That all depends on how bad of a shot you are. I've seen people at the range who couldn't hit the broad side of a barn if they stuck the barrel right up against it. :laughing:



> Regarding campuses, the best solution would be for guards who do have weapons or police officers and tighter control of people who enter or move around the campuses, instead of everybody having a gun, at least in my opinion.


The main problem there is "Who's gonna pay for it?". Those security guards have gotta get paid. Most schools aren't gonna be able to afford much more than a rent-a-cop (hell, most of 'em skimp on cameras and the like). And the rent-a-cop will just hide and radio for the real cops if something goes down. They wouldn't be getting paid enough to get shot at.

EDIT: You've mentioned stun guns on a couple of occasions. I know several people in or attached to LE. If I remember correctly, a stun gun rated at 850k volts has a real possibility of stopping someone's heart if you hit 'em in the right place. Considering that they sell 1-2 million volt guns, well, they can be lethal.
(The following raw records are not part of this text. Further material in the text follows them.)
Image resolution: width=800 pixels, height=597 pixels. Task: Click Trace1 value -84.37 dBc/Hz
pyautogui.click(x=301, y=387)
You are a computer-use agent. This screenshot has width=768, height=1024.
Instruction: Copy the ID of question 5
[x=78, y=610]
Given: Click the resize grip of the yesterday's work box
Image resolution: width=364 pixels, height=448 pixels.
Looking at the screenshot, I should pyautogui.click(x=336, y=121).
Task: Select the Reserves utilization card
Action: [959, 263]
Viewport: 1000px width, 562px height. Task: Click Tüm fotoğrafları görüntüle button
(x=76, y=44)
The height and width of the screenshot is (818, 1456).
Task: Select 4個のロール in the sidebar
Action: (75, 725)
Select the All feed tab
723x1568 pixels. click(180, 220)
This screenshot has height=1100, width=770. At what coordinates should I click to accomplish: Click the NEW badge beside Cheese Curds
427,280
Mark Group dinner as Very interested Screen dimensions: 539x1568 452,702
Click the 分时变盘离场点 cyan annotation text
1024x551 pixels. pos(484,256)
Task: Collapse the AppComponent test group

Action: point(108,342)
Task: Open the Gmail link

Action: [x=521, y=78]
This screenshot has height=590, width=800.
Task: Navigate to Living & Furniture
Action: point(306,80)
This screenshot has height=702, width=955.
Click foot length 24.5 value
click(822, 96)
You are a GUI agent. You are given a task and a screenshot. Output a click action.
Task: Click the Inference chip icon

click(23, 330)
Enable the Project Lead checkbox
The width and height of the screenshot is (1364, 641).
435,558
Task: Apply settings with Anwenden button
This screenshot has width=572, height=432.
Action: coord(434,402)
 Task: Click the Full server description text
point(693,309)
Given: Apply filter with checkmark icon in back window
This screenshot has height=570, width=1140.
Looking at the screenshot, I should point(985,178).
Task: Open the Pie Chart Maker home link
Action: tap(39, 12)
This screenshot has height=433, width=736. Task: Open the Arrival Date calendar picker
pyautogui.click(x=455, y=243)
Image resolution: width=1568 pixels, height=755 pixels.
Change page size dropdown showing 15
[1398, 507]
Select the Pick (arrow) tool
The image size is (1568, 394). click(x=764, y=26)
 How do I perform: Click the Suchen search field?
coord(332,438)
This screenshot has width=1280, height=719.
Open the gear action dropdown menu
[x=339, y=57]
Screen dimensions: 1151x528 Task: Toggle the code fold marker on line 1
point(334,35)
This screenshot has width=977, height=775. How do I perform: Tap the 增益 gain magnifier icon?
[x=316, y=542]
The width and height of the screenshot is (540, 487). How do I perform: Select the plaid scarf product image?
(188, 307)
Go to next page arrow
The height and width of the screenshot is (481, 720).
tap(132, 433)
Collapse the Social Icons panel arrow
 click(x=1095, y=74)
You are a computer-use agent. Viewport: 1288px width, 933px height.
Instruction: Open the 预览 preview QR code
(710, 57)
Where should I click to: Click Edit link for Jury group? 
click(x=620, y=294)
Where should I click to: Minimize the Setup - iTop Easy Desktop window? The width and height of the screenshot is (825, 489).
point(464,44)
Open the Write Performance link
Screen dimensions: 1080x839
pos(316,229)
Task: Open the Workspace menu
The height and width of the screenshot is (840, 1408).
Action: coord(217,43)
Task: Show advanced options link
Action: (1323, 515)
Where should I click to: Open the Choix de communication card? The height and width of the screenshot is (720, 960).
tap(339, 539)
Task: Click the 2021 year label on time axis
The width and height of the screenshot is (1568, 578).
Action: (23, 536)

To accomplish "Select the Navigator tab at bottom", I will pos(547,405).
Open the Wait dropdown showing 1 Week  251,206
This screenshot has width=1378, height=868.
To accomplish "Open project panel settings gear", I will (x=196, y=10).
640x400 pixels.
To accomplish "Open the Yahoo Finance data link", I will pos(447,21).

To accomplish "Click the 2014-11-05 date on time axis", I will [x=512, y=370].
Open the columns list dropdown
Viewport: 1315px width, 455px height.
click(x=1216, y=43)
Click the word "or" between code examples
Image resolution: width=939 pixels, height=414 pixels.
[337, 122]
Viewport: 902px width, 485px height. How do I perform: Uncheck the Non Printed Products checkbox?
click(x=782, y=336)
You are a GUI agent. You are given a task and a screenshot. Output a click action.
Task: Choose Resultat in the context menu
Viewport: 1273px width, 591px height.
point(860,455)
Granted its amps that are the real killer and not volts, there's still reports of people dying from stun guns. I've personally let a friend hit me with their 350k gun. I've grabbed electric fences with more oomph. I told them to upgrade because unless you hit me just right with that when my adrenaline was pumping, you're more than likely just gonna piss me off more.

EDIT 2: Gawd I hate statistics, but I hate math in general. It seems it can't be avoided in topics such as this though.


----------



## Phoenix400 (Sep 19, 2009)

Phoenix400 said:


> What those cultural issues are is up for debate. *Could be education (as you stated)*. I'm more inclined to question the poverty level, prevalence of drugs, cultural tolerance, etc. It can't be nearly as simple as narrowing it down to one specific cause.


Just realized I misquoted you here. I see in your earlier post that your not sure if its an education based issue either. Apologies. 




aela said:


> I don't like guns. I don't like having or using guns or being around them. I'm not going to keep one around for protection or any other reason. (I also don't like cars and other big hunks of high-momentum motorized metal. There are a lot of things I don't like.) They make it too easy to be careless with something as fragile as life. But, as I see it in my country (U.S.),* banning guns wouldn't do anything about poverty, social and economic inequality, hate, a racist and nearly entirely punitive "justice" system, etc. – the things that would actually make a difference in the conditions that feed violence.* So I'm not pro-gun, but I'm not pro-banning-guns. I see gun control as a blind alley as far as its official purpose.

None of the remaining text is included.